Today at World of Watson Harriet Green, General Manager, Watson Internet of Things, Commerce, and Education, introduced the theory that the Internet of Things will change the way we all live and work.
It’s a big statement – but not an over-statement, and she used her WoW keynote speech to explain why.
Sensing the change
Over the last few years the Internet of Things has come to the forefront, with sensors and actuators becoming more common. Elevators, cars, trains, planes, floors, pipelines – they can all be connected – sharing crucial information on their condition or use.
There’s already over 29 billion things connected, and recording, and processing data. Which is why the IoT is well on its way to generating $11 trillion in economic activity by 2025.
From the factory, to the family room
It’s not just industry that will benefit – IoT is already changing the way all of us interact with the physical world. The IoT will dramatically enhance interactions with the things we rely on in our daily lives, so we expect that within ten years, the Internet of Things will be present in nearly every aspect of our lives and work.
But this assumes our ability to harness not just IoT data, but all kinds of data, which is where artificial intelligence comes in.
Watson’s ability to transform vast amounts of complex, ambiguous information into insights helps professionals in any industry, in any role, to work smarter. And it is this same capability that allows Watson to make the Internet of Things into a powerful engine of understanding, due to two specific technologies.
Machine learning is a critically important field of computer science.
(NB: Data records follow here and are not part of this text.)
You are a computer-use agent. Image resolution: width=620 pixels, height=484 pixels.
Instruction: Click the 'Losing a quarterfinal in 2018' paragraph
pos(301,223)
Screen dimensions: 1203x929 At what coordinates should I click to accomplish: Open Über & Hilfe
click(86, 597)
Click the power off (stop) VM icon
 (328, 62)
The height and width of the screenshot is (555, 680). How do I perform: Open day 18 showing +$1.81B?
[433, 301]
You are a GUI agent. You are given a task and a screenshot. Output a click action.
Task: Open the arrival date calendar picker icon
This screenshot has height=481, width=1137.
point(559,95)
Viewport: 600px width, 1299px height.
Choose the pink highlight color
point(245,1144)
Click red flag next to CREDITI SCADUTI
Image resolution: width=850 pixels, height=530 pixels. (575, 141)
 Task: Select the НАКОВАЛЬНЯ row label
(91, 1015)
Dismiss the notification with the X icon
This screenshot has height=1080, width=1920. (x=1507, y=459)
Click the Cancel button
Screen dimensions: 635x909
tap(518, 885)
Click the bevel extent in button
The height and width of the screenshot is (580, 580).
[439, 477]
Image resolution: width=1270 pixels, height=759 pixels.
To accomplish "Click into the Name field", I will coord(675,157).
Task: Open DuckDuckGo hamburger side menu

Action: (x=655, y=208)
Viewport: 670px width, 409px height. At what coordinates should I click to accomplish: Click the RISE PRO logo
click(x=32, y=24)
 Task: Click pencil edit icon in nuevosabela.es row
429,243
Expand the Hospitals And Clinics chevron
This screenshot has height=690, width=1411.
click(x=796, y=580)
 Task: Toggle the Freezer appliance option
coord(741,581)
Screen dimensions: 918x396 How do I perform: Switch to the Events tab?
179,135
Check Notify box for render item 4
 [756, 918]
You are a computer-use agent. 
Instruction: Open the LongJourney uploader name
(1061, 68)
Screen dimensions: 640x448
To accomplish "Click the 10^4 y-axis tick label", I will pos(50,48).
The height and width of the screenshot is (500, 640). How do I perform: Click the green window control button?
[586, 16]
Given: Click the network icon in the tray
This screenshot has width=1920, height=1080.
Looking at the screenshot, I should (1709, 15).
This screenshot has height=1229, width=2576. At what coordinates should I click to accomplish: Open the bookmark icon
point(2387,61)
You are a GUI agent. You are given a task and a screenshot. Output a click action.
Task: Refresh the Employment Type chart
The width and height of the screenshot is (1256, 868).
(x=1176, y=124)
It is the lynchpin of any artificial intelligence. And it allows computers to learn without needing humans to program them. In relation to the Internet of Things, this means that Watson can manage the variability of IoT data.
It is this feature that enables Watson to learn when a product – or a part – might fail. This is called predictive maintenance, and it’s going to save billions of dollars in every industry from heavy manufacturing to healthcare to public transportation.
Natural language processing
Natural language processing is a huge change to the way computer systems receive, process, and share information. Watson’s natural language processing means the power of Watson is available to anyone, in any industry, with any level of computer literacy. It radically changes the way we interact with our physical surroundings. Take a look at the video below to see how Watson uses natural language processing.
How the IoT will bring about change: design
‘Design Thinking’ has put users at the center of all engineering efforts. And it has been furthered by the constant updating of the software we use every day. Together, these trends have set new expectations for our interactions with the physical world.
We now expect the ‘things’ in our lives to continuously improve. To learn from us. To anticipate our needs. And the Internet of Things plays a crucial role in making this possible.
Connected devices provide a constant feedback loop to designers and developers, which allows them to build better products, informed by the people who use them. And with cognitive capabilities built in, the things in our lives will come to understand how we use them, and adjust themselves to meet our very specific needs.
How the IoT will bring about change: manufacturing
The manufacturing industry has been one of the earliest adopters of IoT systems. But really industry 4.0 is just getting started. The benefits we’ve seen – like the dramatic increases in operational efficiency – are just a prelude.
What if you could train a cognitive system to “see” defects in your production line? Or better yet, what if a cognitive system could understand the root cause of those defects? And make suggestions on how to improve quality? And how to maximize yield? And what if even the smallest parts of an engine or a motor could sense pressure, torque or temperature?
When we think about the Internet of Things, it’s important that we think about it in the same way we think about the Internet itself. Like the Internet, the IoT is a platform; a platform that sends and receives massive amounts of data; from people to devices; from devices to people; and from device to device. That constant exchange of data; that foundation of information; enables powerful new services to be built. Services that connect us to the physical world around us; Services that make the world work better. And services that enable entirely new revenue streams. In a recent poll we conducted, 69 percent of respondents expect that IoT will enable new business models and sources of revenue.
IBM is leading the change
With IoT changing and transforming the way we live and work, this change is driving IBM’s investment in the Internet of things.
It’s happening fast. Just eight months ago, IBM IoT had 4,000 clients around the world. Today, less than a year later, IBM has 6,000 clients, in nearly every geography, and every industry.
As IoT is gains momentum, IBM is leading the way, with a $200 million investment into a state-of-the-art Watson IoT Headquarters in Munich. The world’s first IoT collaboratory, where clients and IBMers can work together to solve problems and build IoT solutions.